De tels accords « ne sont pas dans l’intérêt de la politique étrangère des États car si on prend l’exemple de la Tunisie, la relation n’est pas focalisée sur l’intérêt d’avoir un voisin stable avec un état de droit, mais dans l’intérêt que le régime en place soit légitimé au nom du fait qu’il arrête les migrants. Et on ferme les yeux sur les persécutions », juge l’experte qui dénonce un accord « problématique du point de vue des principes fondamentaux de l’Union européenne, du respect des droits fondamentaux et du droit des migrants ».
« Une gestion court-termiste »
En tout cas, la Première ministre se vante aujourd’hui du franc succès de sa politique, mettant en avant les chiffres de l’immigration qui ont baissé de 65% par rapport à l’année dernière. Selon le ministère de l’Intérieur italien, 55 000 personnes sont arrivées entre le 1er janvier et le 18 octobre 2024, contre 140 000 par rapport à la même période l’année dernière. Un chiffre a tempéré, selon Mme Prestianni, car l’année 2023 a été marquée par des départs massifs des côtes tunisiennes suite aux propos anti-migrants du président tunisien et la crise économique qui empire. « Si l’on compare à 2022, on voit très bien que la baisse est beaucoup moins forte », estime-t-elle. Il y a deux ans, 76 000 personnes avaient rejoint les côtes italiennes entre janvier et octobre. « À chaque nouvel accord, il y a une chute, puis les traversées finissent par reprendre car on ne sait pas jusqu’à quand Kaïs Saïed aura intérêt à empêcher les traversées », ajoute-t-elle.
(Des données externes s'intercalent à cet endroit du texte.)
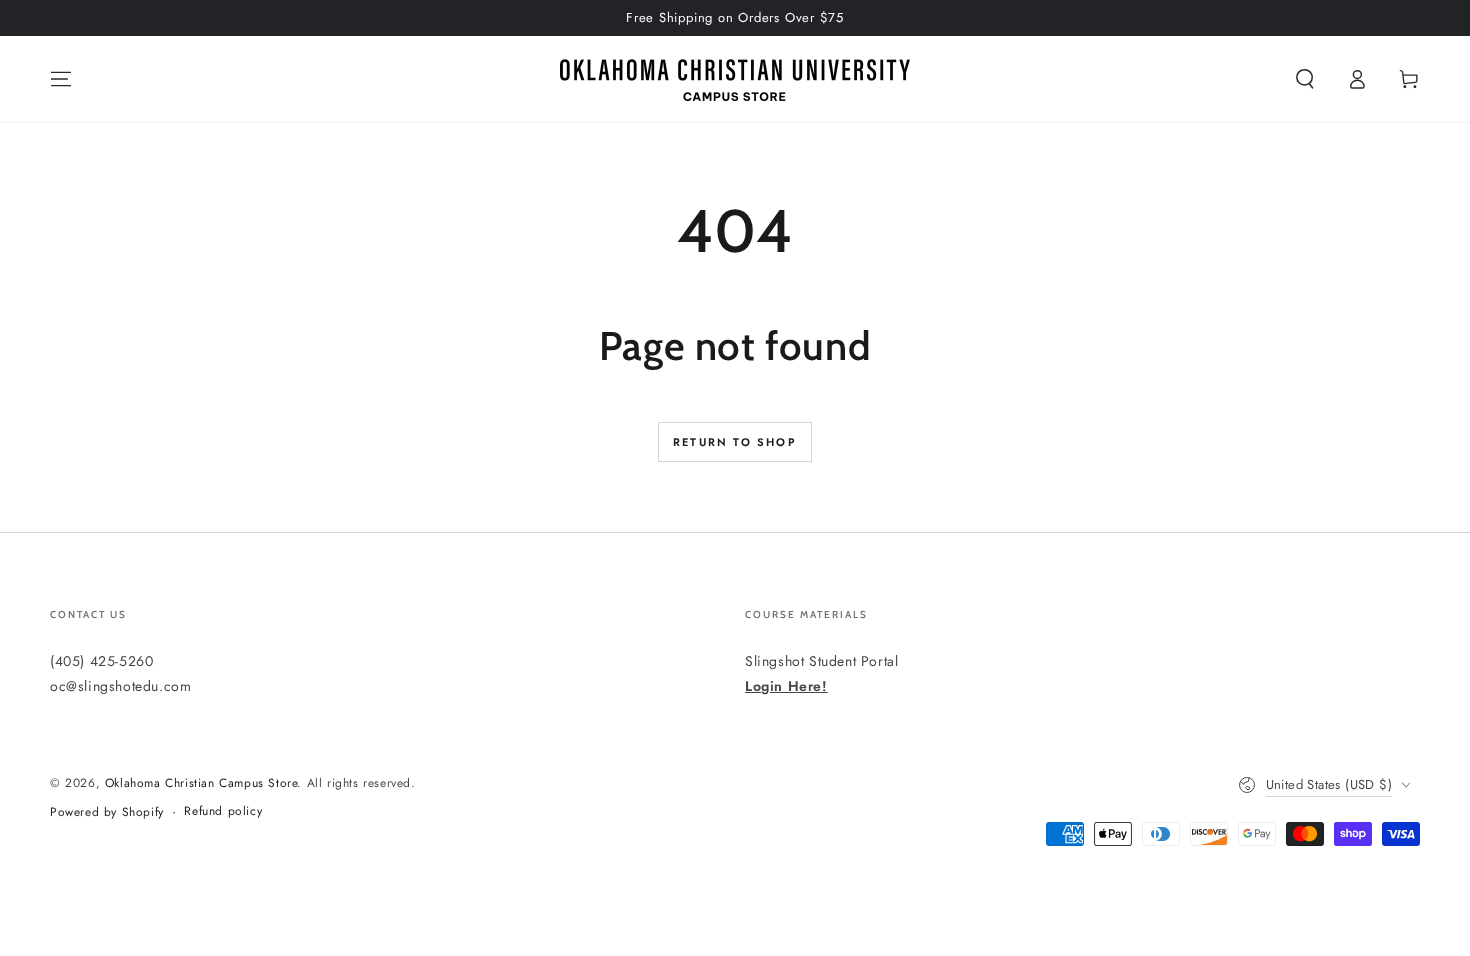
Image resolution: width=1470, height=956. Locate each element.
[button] (1305, 79)
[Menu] (61, 79)
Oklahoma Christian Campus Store (201, 783)
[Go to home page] (735, 79)
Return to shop (735, 442)
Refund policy (223, 811)
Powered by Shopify (107, 812)
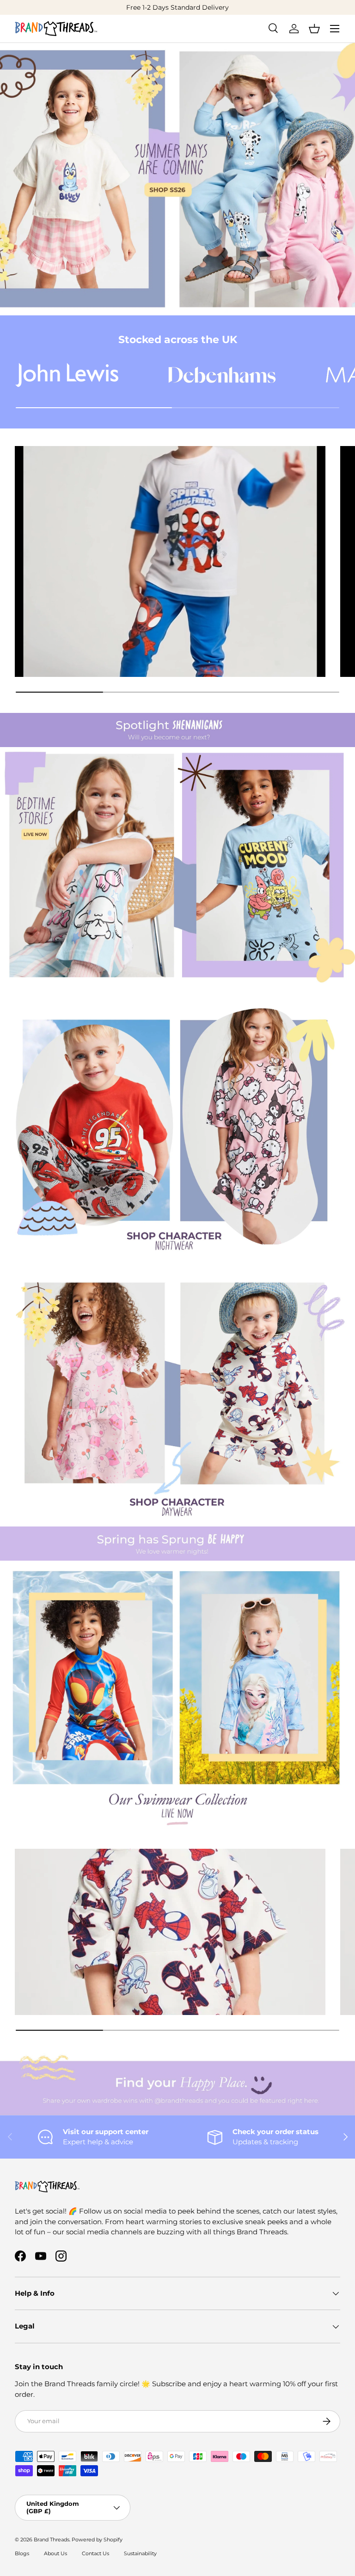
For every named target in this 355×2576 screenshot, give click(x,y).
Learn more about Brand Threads (194, 7)
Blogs (22, 2553)
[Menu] (334, 28)
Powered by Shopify (97, 2539)
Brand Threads (51, 2539)
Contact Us (95, 2553)
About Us (55, 2553)
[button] (314, 28)
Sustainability (140, 2553)
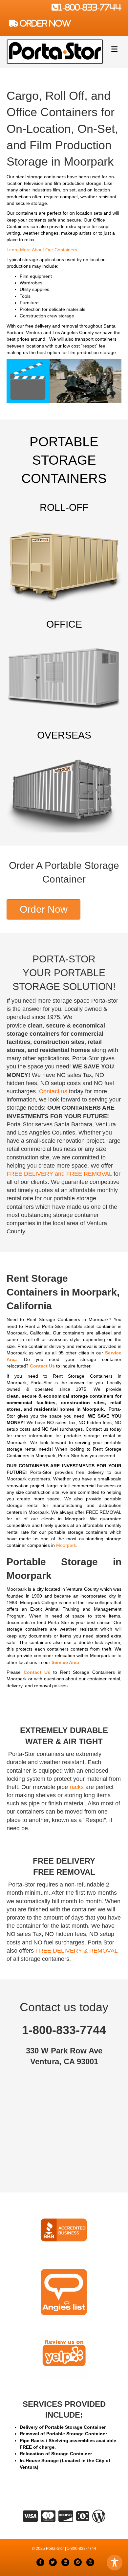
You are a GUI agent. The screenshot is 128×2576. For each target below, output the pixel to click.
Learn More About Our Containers (42, 249)
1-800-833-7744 (89, 7)
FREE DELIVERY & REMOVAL (76, 1950)
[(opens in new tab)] (64, 2229)
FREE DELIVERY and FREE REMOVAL (59, 1174)
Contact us (53, 1091)
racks (77, 1787)
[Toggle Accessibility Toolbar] (114, 2562)
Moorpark (66, 1545)
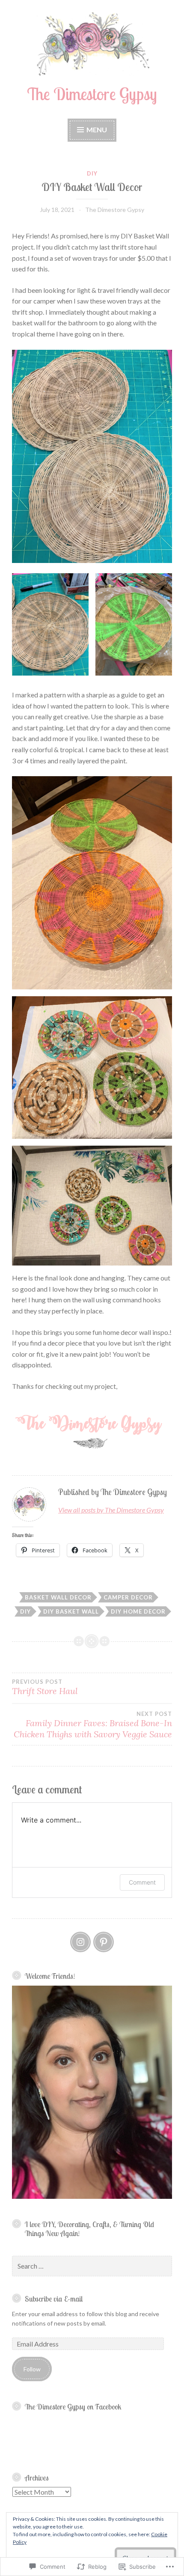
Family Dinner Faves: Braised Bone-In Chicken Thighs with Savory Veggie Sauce (93, 1724)
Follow (32, 2369)
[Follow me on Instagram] (80, 1942)
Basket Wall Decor (58, 1597)
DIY (92, 173)
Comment (142, 1882)
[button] (50, 624)
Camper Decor (128, 1597)
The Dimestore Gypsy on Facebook (73, 2406)
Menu (96, 129)
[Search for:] (92, 2266)
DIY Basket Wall (71, 1611)
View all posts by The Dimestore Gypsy (111, 1510)
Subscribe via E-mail (54, 2298)
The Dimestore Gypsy (92, 93)
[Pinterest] (103, 1942)
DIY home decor (138, 1611)
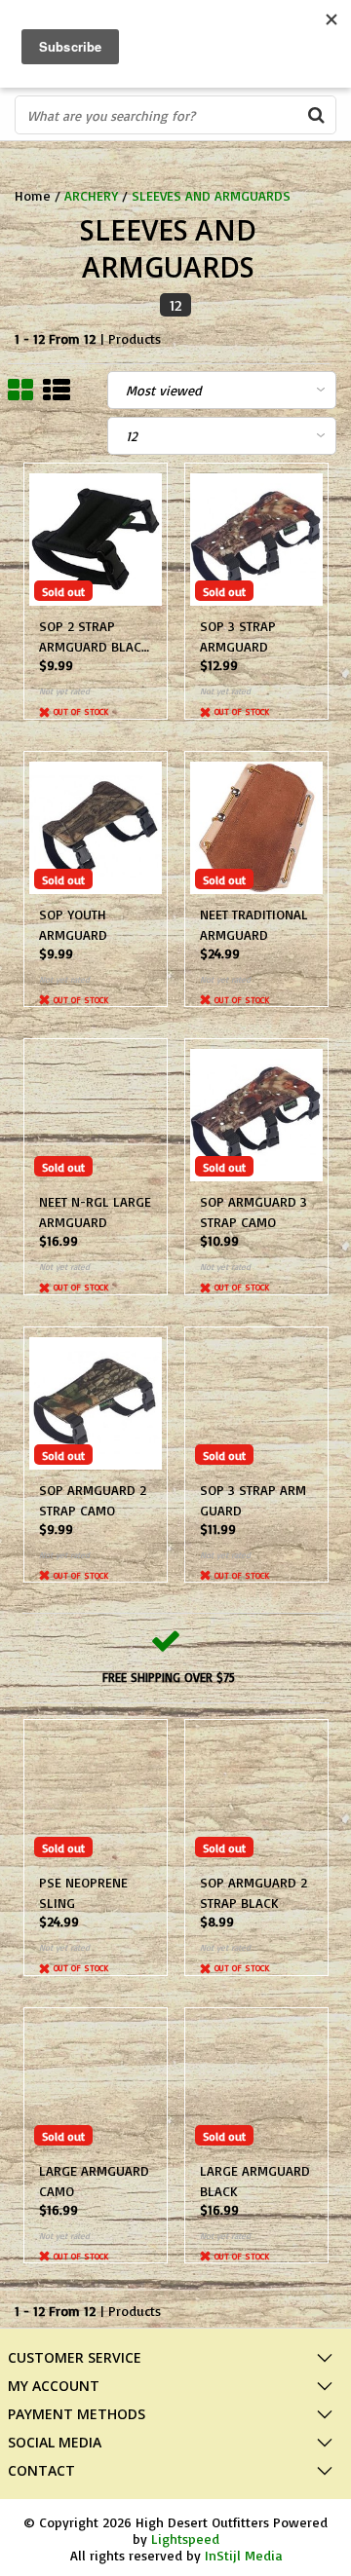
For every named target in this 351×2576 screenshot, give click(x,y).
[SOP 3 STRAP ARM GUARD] (256, 1403)
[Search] (315, 114)
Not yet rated (64, 691)
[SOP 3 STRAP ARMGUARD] (256, 539)
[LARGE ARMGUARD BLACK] (256, 2084)
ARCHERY (91, 195)
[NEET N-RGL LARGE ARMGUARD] (95, 1115)
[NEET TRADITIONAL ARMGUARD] (256, 828)
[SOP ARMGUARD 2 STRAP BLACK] (256, 1796)
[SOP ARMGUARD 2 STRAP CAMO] (95, 1403)
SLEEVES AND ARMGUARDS (211, 195)
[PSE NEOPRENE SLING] (95, 1796)
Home (33, 195)
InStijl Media (243, 2555)
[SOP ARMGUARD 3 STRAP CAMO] (256, 1115)
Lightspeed (185, 2538)
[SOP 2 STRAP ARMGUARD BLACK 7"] (95, 539)
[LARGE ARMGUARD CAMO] (95, 2084)
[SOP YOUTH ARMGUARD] (95, 828)
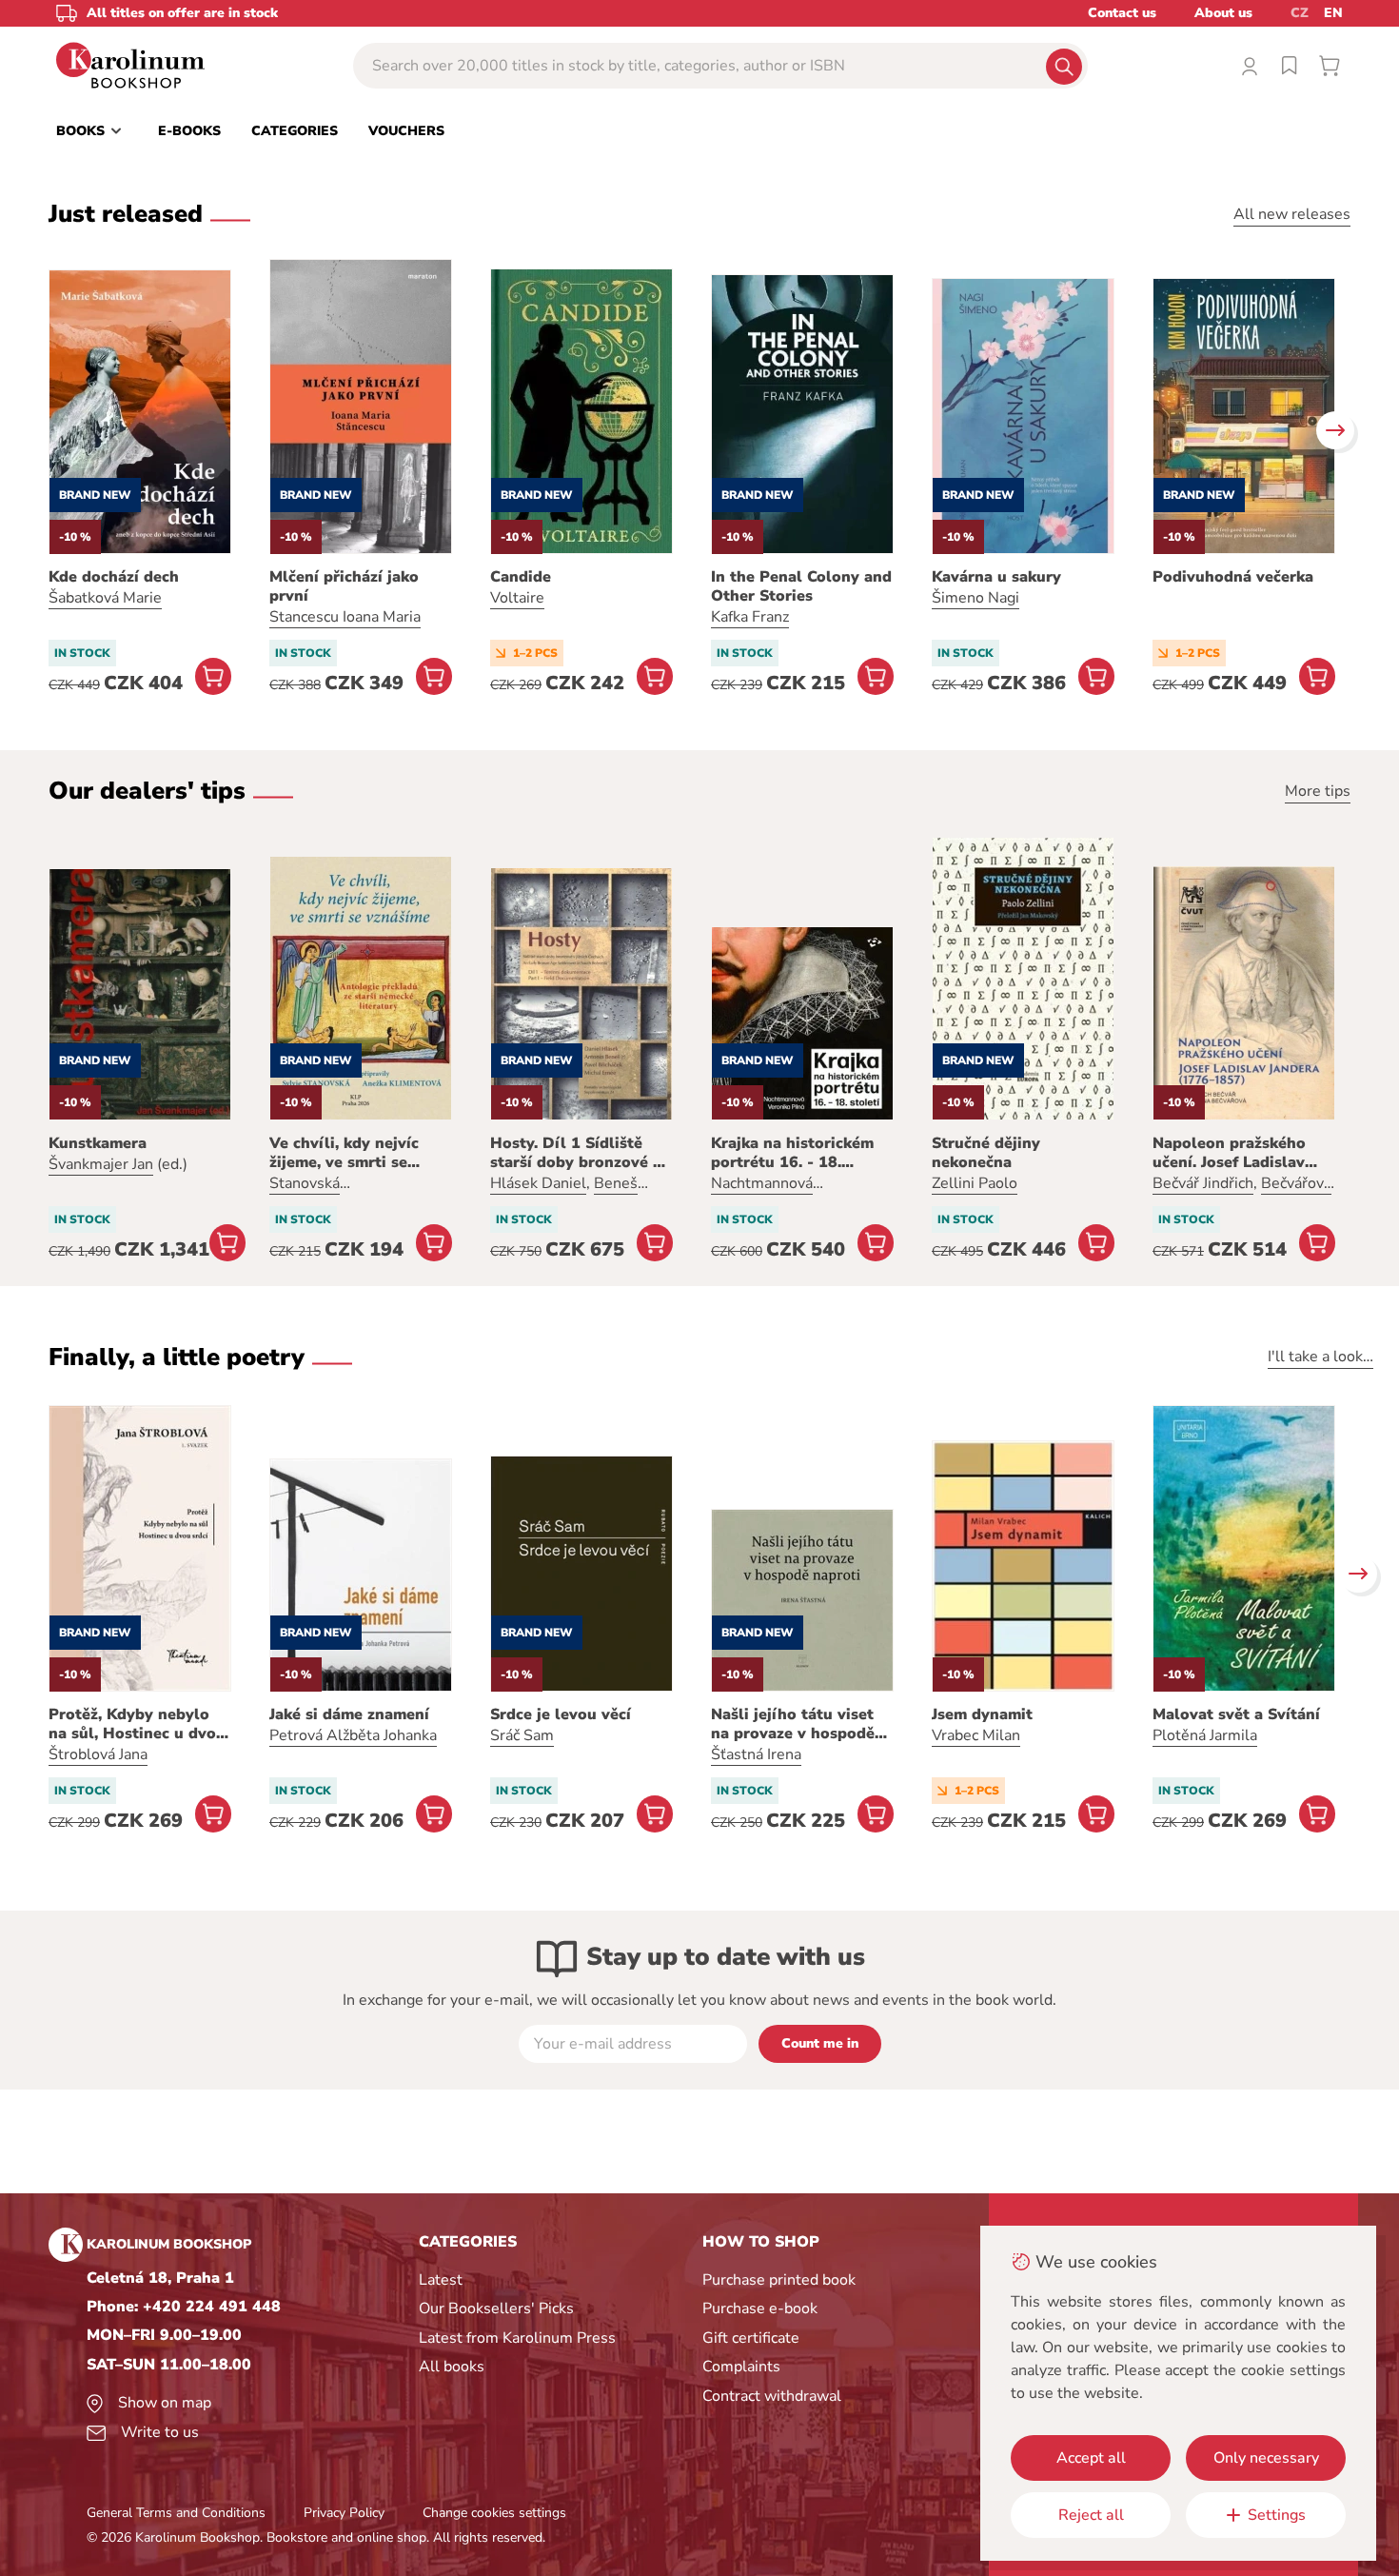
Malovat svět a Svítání (1236, 1714)
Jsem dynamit (982, 1714)
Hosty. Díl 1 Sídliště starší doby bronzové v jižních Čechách (575, 1153)
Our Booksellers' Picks (496, 2308)
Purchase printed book (779, 2279)
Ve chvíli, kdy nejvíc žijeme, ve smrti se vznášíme (344, 1153)
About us (1223, 13)
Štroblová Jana (98, 1754)
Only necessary (1266, 2457)
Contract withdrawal (771, 2396)
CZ (1300, 13)
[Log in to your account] (1249, 65)
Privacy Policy (344, 2513)
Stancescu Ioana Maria (345, 616)
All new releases (1291, 214)
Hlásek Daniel (538, 1183)
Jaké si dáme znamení (349, 1714)
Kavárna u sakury (996, 576)
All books (451, 2366)
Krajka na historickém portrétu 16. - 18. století (792, 1153)
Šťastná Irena (756, 1754)
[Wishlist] (1289, 65)
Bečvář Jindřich (1203, 1183)
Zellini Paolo (974, 1183)
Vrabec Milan (976, 1735)
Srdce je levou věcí (560, 1714)
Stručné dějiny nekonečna (986, 1153)
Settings (1277, 2515)
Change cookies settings (494, 2513)
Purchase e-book (760, 2308)
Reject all (1091, 2515)
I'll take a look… (1320, 1356)
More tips (1317, 791)
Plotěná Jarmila (1205, 1735)
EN (1333, 13)
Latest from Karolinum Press (517, 2338)
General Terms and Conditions (176, 2513)
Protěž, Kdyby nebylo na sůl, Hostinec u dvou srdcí (137, 1724)
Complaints (741, 2366)
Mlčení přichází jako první (344, 586)
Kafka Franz (750, 616)
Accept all (1091, 2457)
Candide (520, 576)
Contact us (1122, 13)
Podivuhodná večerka (1233, 576)
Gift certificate (750, 2338)
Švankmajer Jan (101, 1164)
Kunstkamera (98, 1143)
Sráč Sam (522, 1735)
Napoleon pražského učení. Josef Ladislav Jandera (1229, 1153)
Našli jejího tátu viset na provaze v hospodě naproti (793, 1724)
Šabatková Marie (105, 597)
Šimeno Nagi (975, 597)
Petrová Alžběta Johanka (353, 1735)
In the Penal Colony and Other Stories (801, 586)
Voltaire (517, 597)
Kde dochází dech (114, 576)
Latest (441, 2279)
« Il s’agit d’une gestion court-termiste. On ferme des routes mais le problème est loin d’être résolu. Les conflits, les crises climatiques ou économiques qui poussent les personnes à quitter leurs pays empirent donc ce n’est pas cette politique qui va les dissuader, ajoute l’experte, elles vont simplement se diriger vers une autre route ». Comme celle des Canaries qui a vu sa fréquentation exploser ces derniers mois ? « L’histoire nous a montré que lorsque l’on ferme une route, une autre s’ouvre ».